▸ Record set
(begin)

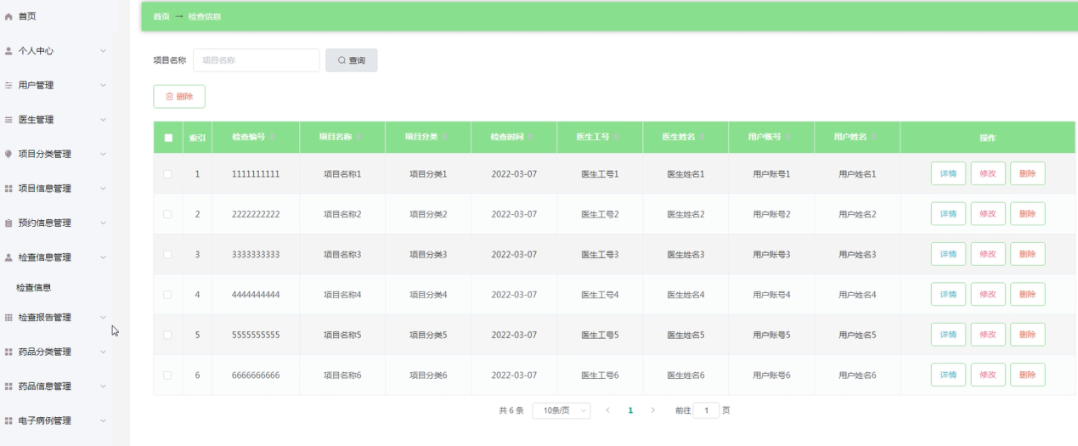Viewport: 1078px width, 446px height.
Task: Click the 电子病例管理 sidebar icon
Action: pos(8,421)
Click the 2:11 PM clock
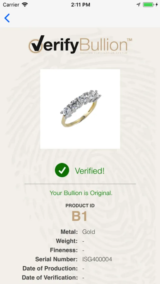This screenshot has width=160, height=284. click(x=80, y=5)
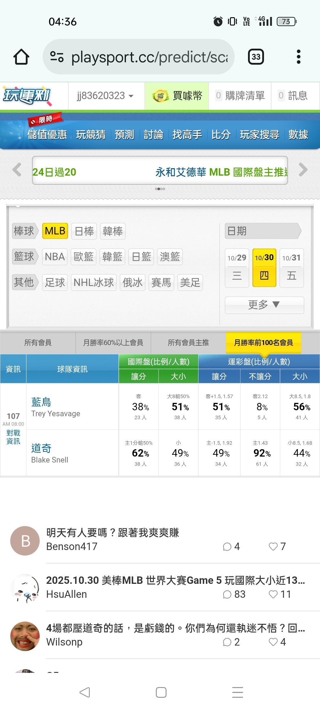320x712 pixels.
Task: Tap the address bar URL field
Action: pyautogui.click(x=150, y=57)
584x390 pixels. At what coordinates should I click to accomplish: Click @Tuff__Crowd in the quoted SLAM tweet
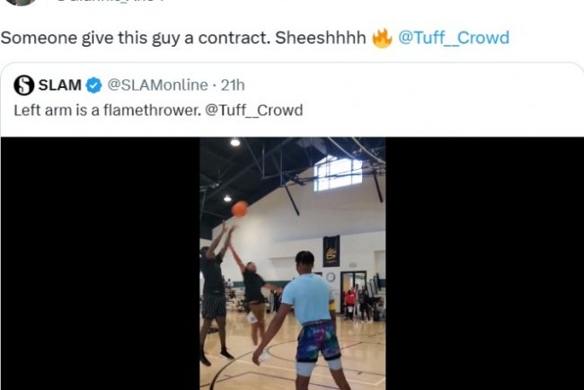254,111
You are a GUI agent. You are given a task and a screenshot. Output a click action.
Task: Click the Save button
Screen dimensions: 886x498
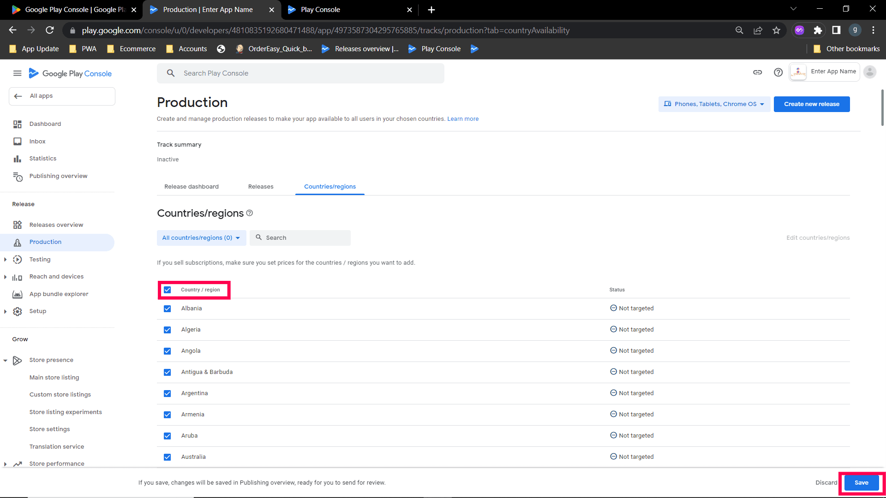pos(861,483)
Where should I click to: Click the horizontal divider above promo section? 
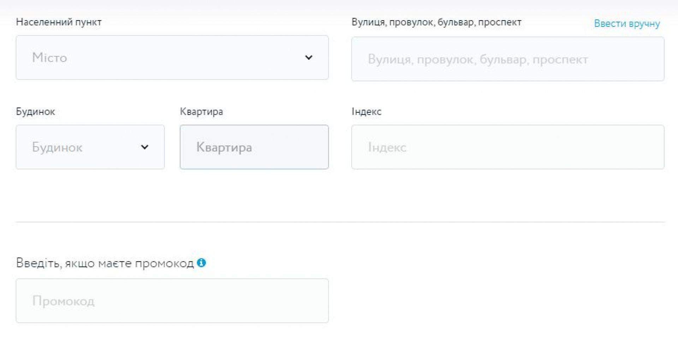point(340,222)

(end)
(begin)

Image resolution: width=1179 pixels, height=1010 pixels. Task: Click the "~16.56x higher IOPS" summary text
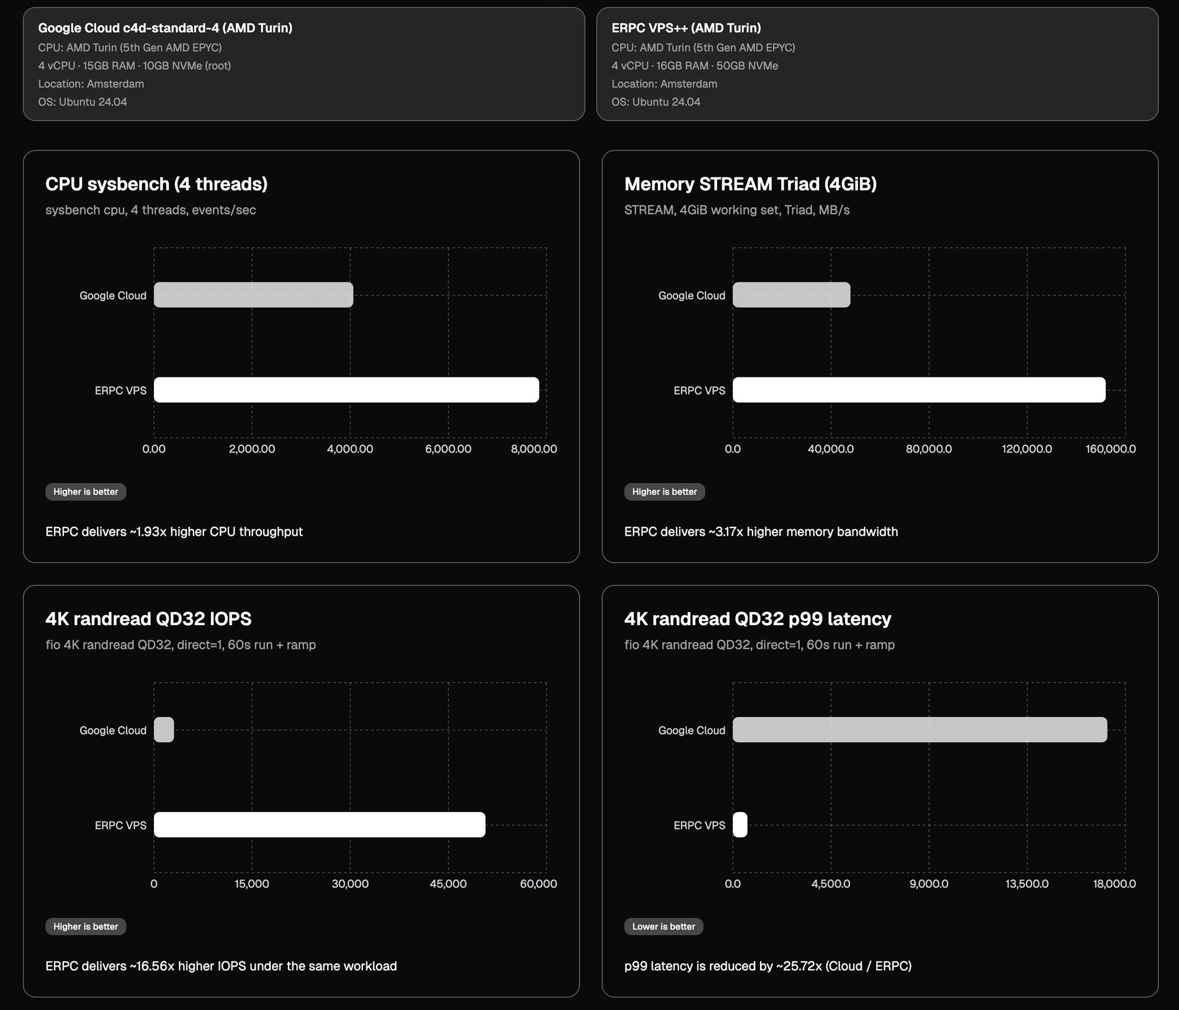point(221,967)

(end)

▸ Task prompt
Output the material from the line with "Where should I" to the line with "point(340,222)", both included, as a Markdown table with the columns Row and Line, where Row numbers each line and blank lines are skipped. Omit the pictures from the table.

▸ Final result
| Row | Line |
|---|---|
| 1 | Where should I click to: Click the horizontal divider above promo section?  |
| 2 | point(340,222) |